As cars zigged and zagged through the busy Chestnut Street and St. Matthews Road intersection, the unit sounded off: “Yabba Dabba Doo!”
“I got a hit,” the officer said. “Hang on.”
Out of hundreds of cars navigating the intersection, Orangeburg County’s new license plate recognition system picked out one that could have a problem.
Sheriff Leroy Ravenell said the new crime-fighting tool will help law enforcement by tracking down stolen cars or vehicles used in crimes.
“The new tool, I believe, will help Orangeburg County with stolen vehicles, stolen tags,” the sheriff said. “It can also give us information on sex offenders.”

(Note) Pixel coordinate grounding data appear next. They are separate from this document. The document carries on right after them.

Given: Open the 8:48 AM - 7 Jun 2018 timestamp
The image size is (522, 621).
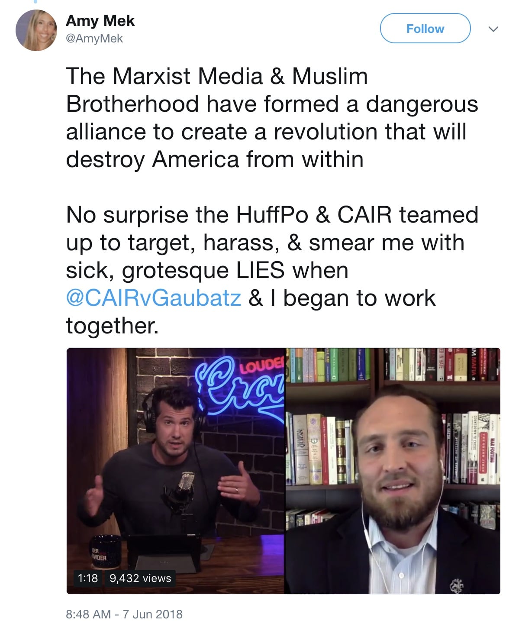Looking at the screenshot, I should pyautogui.click(x=124, y=614).
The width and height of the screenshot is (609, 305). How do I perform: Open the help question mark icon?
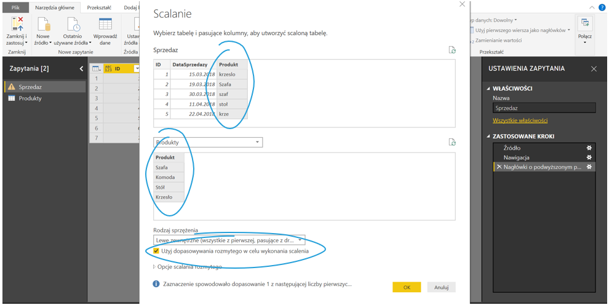602,7
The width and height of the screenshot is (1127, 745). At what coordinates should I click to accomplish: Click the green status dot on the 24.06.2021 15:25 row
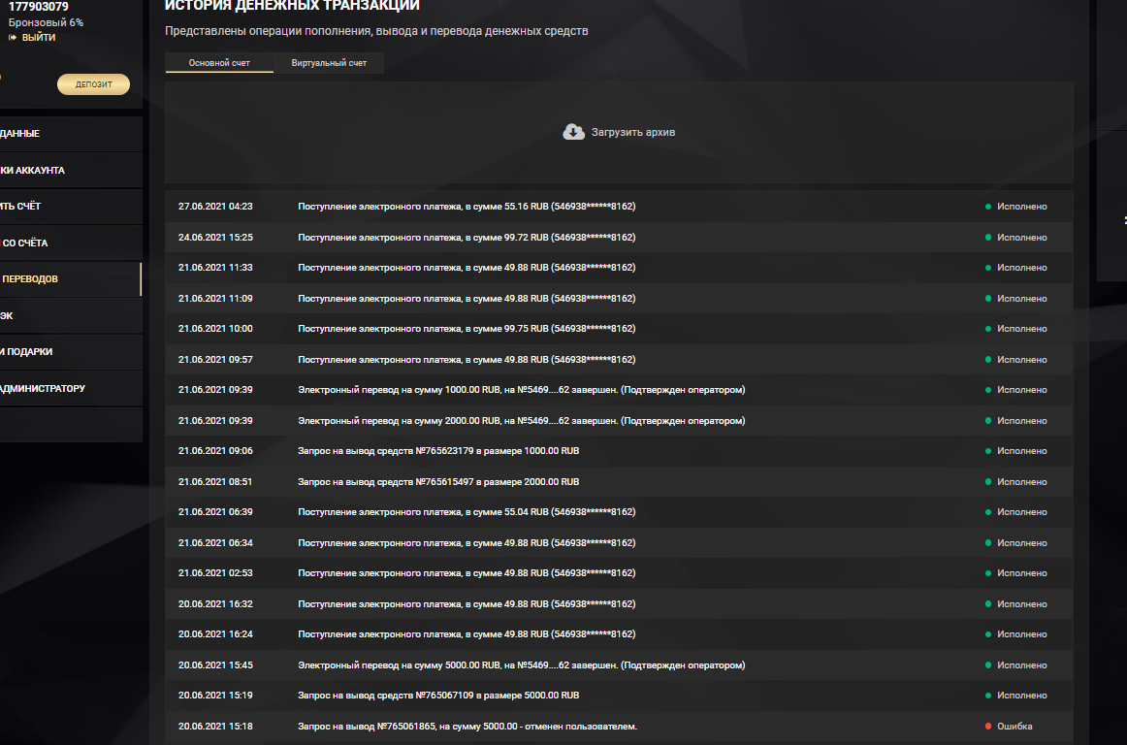(x=988, y=238)
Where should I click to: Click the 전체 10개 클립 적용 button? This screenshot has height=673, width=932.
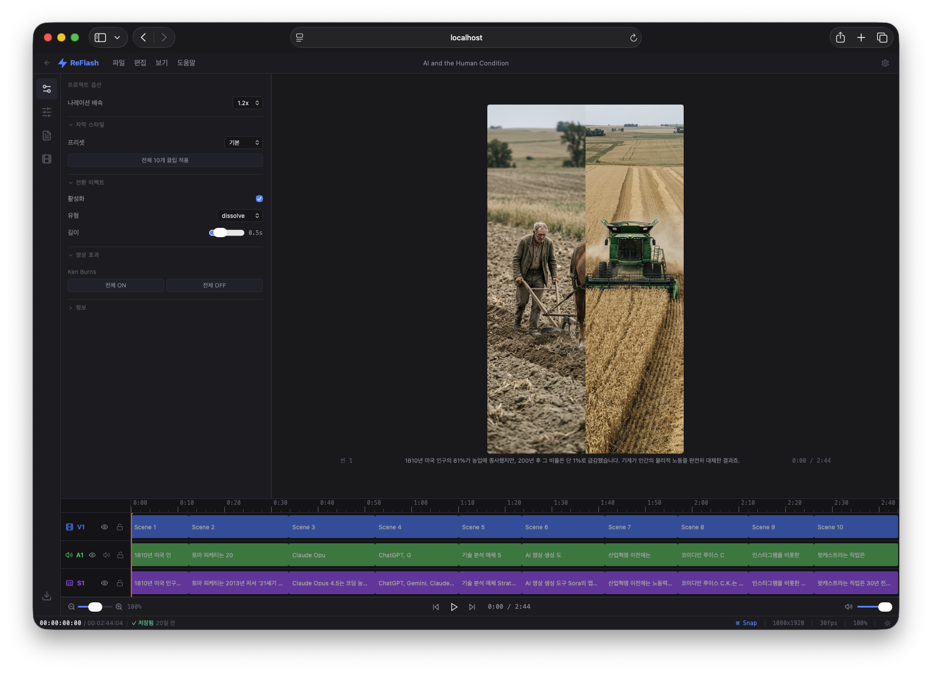click(x=165, y=160)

Using two camera units and an on-board computer, the system recognizes license plates day or night. The plate numbers are run through the National Crime Information Center, the S.C. Department of Motor Vehicles and any other state or national databases to check for stolen plates or vehicles of interest.

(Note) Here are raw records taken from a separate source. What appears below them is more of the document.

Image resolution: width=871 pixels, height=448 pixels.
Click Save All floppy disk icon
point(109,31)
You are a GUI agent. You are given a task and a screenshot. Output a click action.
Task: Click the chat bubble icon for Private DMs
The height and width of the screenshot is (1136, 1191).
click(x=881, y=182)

Ravenell said with current connections, the Orangeburg system taps into more than 11 million data entries searching for more than just stolen cars. It can be used in Amber Alerts, kidnappings, missing person cases or in the search for sex offenders violating court orders.
And the cost to taxpayers is a big fat zero. Officers Ophelia and William Ketcherside won the $10,000 NDI Recognition Systems unit in a fishing tournament.
As for the vehicle that set off the system during a recent media demonstration, it was caught about a mile away and stopped. Officials allege the driver had a suspended license and no insurance on the car.
The information gathered by the cameras is stored in a database. Ravenell said that information is only used to search for a stolen car or license plate.
For example, if a vehicle is reported stolen, the license plate of the stolen car is compared to a list of recently photographed tags to look for the possible location.
North Charleston has nearly five years of data using the recognition systems. They put four units – two mobile and two stationary – online about five years ago. One of their cameras averages 396 alerts a month.
“As far as what they (Orangeburg County) can expect, it’s as useful as the officers put it on the road,” North Charleston Sgt. Todd Morgan said. “The more cars that pass it, the more useful it is.”
Richland County Sheriff Leon Lott said the units in his county have made “patrol efforts more effective and efficient because it allows deputies to check hundreds of vehicles in a short period of time.”
The units in Richland County have worked effectively for the unpaid vehicle tax program, resulting “in the recovery of millions of dollars in delinquent taxes,” Lott said.
“The program helps our citizens during times when County Council is struggling to fund county agencies such as the Sheriff’s Department,” Lott said.